For example, a comprehensive network contract review of a privately owned financial services company identified many gaps and inconsistencies in their service agreements, resulting in serious overspending on maintenance. Although unsettling, this quickly became an opportunity for improvement. By consolidating contracts, identifying appropriate service levels, and refreshing product approaching end of service life, the company recognized significant cost savings. They are on their way to successfully implementing their strategy plan for change and contract management.
Hidden Savings Are There for the Taking
A holistic approach to contract management and maintenance renewals can help your company minimize complexity, control costs, and manage risk. By transforming your approach to maintenance into an easy-to-use and proactive program, your company can uncover hidden maintenance costs that can drastically impact your budget over time and make your renewal a nonevent.
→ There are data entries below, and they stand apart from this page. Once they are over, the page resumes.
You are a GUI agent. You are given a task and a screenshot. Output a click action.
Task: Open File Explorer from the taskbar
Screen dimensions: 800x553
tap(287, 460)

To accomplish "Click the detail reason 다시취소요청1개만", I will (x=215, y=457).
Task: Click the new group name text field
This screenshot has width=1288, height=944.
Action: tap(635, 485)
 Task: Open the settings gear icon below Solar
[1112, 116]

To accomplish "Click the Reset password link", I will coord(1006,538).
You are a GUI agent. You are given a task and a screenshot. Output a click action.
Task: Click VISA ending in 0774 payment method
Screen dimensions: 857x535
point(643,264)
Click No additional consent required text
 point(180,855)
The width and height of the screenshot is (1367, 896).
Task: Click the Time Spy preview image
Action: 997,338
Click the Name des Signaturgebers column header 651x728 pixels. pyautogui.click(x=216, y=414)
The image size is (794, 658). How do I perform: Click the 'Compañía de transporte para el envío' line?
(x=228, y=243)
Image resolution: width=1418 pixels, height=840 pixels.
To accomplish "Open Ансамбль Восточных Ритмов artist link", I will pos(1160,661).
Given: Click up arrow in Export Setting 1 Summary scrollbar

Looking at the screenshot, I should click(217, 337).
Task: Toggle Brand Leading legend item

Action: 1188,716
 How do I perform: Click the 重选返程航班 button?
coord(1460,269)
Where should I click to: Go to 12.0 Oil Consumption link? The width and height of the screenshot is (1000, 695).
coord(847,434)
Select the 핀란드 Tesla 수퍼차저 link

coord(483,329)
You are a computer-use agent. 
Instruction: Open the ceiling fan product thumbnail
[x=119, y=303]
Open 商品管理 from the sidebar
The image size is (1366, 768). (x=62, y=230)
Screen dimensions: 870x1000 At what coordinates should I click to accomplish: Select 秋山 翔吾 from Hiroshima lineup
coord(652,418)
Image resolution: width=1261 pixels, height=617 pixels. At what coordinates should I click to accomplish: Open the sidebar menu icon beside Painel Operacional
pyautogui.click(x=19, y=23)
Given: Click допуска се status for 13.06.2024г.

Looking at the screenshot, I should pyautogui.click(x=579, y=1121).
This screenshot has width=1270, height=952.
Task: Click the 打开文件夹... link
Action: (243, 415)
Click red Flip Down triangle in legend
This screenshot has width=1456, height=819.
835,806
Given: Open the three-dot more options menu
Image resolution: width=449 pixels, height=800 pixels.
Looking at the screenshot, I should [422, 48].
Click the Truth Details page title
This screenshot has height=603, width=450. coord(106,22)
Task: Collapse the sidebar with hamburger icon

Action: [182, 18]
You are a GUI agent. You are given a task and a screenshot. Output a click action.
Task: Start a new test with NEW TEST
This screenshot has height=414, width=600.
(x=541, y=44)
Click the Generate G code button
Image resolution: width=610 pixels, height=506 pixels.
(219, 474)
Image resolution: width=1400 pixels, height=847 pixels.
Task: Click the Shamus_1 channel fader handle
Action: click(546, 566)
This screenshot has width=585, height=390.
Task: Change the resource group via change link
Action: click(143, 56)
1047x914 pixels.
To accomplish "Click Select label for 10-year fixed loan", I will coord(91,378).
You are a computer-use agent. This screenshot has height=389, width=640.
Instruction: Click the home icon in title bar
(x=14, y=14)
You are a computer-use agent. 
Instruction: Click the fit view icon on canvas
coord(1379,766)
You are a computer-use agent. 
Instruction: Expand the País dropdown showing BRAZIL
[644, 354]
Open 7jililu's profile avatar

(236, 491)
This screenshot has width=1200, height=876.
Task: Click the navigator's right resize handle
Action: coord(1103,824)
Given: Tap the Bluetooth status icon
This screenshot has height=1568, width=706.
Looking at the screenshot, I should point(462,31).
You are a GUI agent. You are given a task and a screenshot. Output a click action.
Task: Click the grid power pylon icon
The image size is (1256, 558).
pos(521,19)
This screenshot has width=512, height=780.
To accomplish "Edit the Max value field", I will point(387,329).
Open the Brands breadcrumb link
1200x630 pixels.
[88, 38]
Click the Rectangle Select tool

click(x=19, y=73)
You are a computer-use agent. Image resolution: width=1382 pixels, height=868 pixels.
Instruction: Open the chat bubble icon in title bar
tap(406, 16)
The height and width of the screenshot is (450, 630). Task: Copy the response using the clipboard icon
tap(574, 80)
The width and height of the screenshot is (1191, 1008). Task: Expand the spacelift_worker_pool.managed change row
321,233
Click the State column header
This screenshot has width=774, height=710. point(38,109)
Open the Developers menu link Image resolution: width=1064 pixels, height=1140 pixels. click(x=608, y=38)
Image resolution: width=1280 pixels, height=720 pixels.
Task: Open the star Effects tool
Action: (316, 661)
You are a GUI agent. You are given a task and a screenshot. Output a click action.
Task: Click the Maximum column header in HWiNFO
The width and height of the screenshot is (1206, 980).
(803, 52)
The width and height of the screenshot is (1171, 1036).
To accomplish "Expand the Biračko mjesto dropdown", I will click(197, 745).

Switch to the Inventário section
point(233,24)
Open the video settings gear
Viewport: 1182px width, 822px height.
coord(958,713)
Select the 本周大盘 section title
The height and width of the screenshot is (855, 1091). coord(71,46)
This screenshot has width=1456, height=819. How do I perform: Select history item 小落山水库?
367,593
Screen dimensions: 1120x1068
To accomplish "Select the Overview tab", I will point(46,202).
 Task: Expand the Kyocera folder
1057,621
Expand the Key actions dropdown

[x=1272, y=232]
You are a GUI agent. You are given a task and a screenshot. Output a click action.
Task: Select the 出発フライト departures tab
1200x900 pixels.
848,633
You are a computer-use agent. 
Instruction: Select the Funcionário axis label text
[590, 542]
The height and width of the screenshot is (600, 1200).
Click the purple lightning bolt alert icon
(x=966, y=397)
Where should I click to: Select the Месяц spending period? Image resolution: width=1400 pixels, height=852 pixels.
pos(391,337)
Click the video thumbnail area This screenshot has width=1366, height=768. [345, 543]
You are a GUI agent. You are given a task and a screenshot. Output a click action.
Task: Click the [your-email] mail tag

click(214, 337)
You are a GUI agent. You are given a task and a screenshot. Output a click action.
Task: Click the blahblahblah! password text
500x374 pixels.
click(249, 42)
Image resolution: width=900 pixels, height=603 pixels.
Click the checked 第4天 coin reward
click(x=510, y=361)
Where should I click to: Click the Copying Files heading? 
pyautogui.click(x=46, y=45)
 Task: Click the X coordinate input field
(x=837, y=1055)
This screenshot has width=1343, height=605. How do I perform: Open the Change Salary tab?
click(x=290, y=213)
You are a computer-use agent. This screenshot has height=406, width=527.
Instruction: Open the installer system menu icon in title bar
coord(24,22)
By starting with an accurate view of your IT asset inventory, building a strategy around your maintenance coverage alignment, and developing a process to manage costs, you can make more informed decisions about your IT infrastructure. In doing so, you can free up money to funnel toward innovation, elevate your business, and ensure maintenance is less of an issue.
Maintenance is a good way to find hidden savings.
*Gartner, Inc., "Best Practices to Reduce Future Application Maintenance Costs," Andy Kyte, July 10, 2013.